[BEGIN]

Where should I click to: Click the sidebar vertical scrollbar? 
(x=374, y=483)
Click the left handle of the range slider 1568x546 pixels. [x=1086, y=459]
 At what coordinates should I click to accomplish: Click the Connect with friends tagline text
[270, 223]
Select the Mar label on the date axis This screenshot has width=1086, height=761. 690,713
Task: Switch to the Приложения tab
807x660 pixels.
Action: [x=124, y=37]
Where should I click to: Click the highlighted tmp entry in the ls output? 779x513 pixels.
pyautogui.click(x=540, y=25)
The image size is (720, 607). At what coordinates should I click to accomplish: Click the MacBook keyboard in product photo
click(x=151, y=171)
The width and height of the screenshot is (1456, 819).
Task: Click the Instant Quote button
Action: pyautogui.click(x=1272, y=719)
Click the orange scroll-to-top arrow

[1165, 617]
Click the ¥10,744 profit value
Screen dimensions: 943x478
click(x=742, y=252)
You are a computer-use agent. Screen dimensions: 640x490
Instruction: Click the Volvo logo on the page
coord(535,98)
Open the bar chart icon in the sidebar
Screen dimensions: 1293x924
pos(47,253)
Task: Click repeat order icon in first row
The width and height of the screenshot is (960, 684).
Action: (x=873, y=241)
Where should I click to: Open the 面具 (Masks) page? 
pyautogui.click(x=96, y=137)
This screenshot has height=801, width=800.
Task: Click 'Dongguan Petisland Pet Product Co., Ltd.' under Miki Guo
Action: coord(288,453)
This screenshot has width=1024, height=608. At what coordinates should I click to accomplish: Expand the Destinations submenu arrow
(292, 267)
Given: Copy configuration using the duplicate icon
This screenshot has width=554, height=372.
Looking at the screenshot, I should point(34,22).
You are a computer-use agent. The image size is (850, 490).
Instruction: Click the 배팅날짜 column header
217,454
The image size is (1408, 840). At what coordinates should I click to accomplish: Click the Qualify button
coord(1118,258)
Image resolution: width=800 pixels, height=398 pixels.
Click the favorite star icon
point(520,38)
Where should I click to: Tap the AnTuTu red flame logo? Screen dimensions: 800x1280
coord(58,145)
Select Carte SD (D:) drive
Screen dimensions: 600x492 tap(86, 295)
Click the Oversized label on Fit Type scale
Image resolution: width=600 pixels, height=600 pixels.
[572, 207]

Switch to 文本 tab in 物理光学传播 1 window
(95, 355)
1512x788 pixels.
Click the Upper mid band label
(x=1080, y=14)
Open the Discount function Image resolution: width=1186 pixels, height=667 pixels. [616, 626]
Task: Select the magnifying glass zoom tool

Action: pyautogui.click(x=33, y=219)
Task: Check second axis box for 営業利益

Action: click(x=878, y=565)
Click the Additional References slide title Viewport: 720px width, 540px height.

[END]

> Instructions for the task:
Recast every line of the listing above as a Markdown table with the columns No. and Line, numbering the rows and omitting blank lines.

> Problem solution:
| No. | Line |
|---|---|
| 1 | Where should I click to: Click the sidebar vertical scrollbar?  |
| 2 | (x=374, y=483) |
| 3 | Click the left handle of the range slider 1568x546 pixels. [x=1086, y=459] |
| 4 |  At what coordinates should I click to accomplish: Click the Connect with friends tagline text |
| 5 | [270, 223] |
| 6 | Select the Mar label on the date axis This screenshot has width=1086, height=761. 690,713 |
| 7 | Task: Switch to the Приложения tab |
| 8 | 807x660 pixels. |
| 9 | Action: [x=124, y=37] |
| 10 | Where should I click to: Click the highlighted tmp entry in the ls output? 779x513 pixels. |
| 11 | pyautogui.click(x=540, y=25) |
| 12 | The image size is (720, 607). At what coordinates should I click to accomplish: Click the MacBook keyboard in product photo |
| 13 | click(x=151, y=171) |
| 14 | The width and height of the screenshot is (1456, 819). |
| 15 | Task: Click the Instant Quote button |
| 16 | Action: pyautogui.click(x=1272, y=719) |
| 17 | Click the orange scroll-to-top arrow |
| 18 | [1165, 617] |
| 19 | Click the ¥10,744 profit value |
| 20 | Screen dimensions: 943x478 |
| 21 | click(x=742, y=252) |
| 22 | You are a computer-use agent. Screen dimensions: 640x490 |
| 23 | Instruction: Click the Volvo logo on the page |
| 24 | coord(535,98) |
| 25 | Open the bar chart icon in the sidebar |
| 26 | Screen dimensions: 1293x924 |
| 27 | pos(47,253) |
| 28 | Task: Click repeat order icon in first row |
| 29 | The width and height of the screenshot is (960, 684). |
| 30 | Action: (x=873, y=241) |
| 31 | Where should I click to: Open the 面具 (Masks) page?  |
| 32 | pyautogui.click(x=96, y=137) |
| 33 | This screenshot has height=801, width=800. |
| 34 | Task: Click 'Dongguan Petisland Pet Product Co., Ltd.' under Miki Guo |
| 35 | Action: coord(288,453) |
| 36 | This screenshot has width=1024, height=608. At what coordinates should I click to accomplish: Expand the Destinations submenu arrow |
| 37 | (292, 267) |
| 38 | Given: Copy configuration using the duplicate icon |
| 39 | This screenshot has width=554, height=372. |
| 40 | Looking at the screenshot, I should point(34,22). |
| 41 | You are a computer-use agent. The image size is (850, 490). |
| 42 | Instruction: Click the 배팅날짜 column header |
| 43 | 217,454 |
| 44 | The image size is (1408, 840). At what coordinates should I click to accomplish: Click the Qualify button |
| 45 | coord(1118,258) |
| 46 | Image resolution: width=800 pixels, height=398 pixels. |
| 47 | Click the favorite star icon |
| 48 | point(520,38) |
| 49 | Where should I click to: Tap the AnTuTu red flame logo? Screen dimensions: 800x1280 |
| 50 | coord(58,145) |
| 51 | Select Carte SD (D:) drive |
| 52 | Screen dimensions: 600x492 tap(86, 295) |
| 53 | Click the Oversized label on Fit Type scale |
| 54 | Image resolution: width=600 pixels, height=600 pixels. |
| 55 | [572, 207] |
| 56 | Switch to 文本 tab in 物理光学传播 1 window |
| 57 | (95, 355) |
| 58 | 1512x788 pixels. |
| 59 | Click the Upper mid band label |
| 60 | (x=1080, y=14) |
| 61 | Open the Discount function Image resolution: width=1186 pixels, height=667 pixels. [616, 626] |
| 62 | Task: Select the magnifying glass zoom tool |
| 63 | Action: pyautogui.click(x=33, y=219) |
| 64 | Task: Check second axis box for 営業利益 |
| 65 | Action: click(x=878, y=565) |
| 66 | Click the Additional References slide title Viewport: 720px width, 540px height. |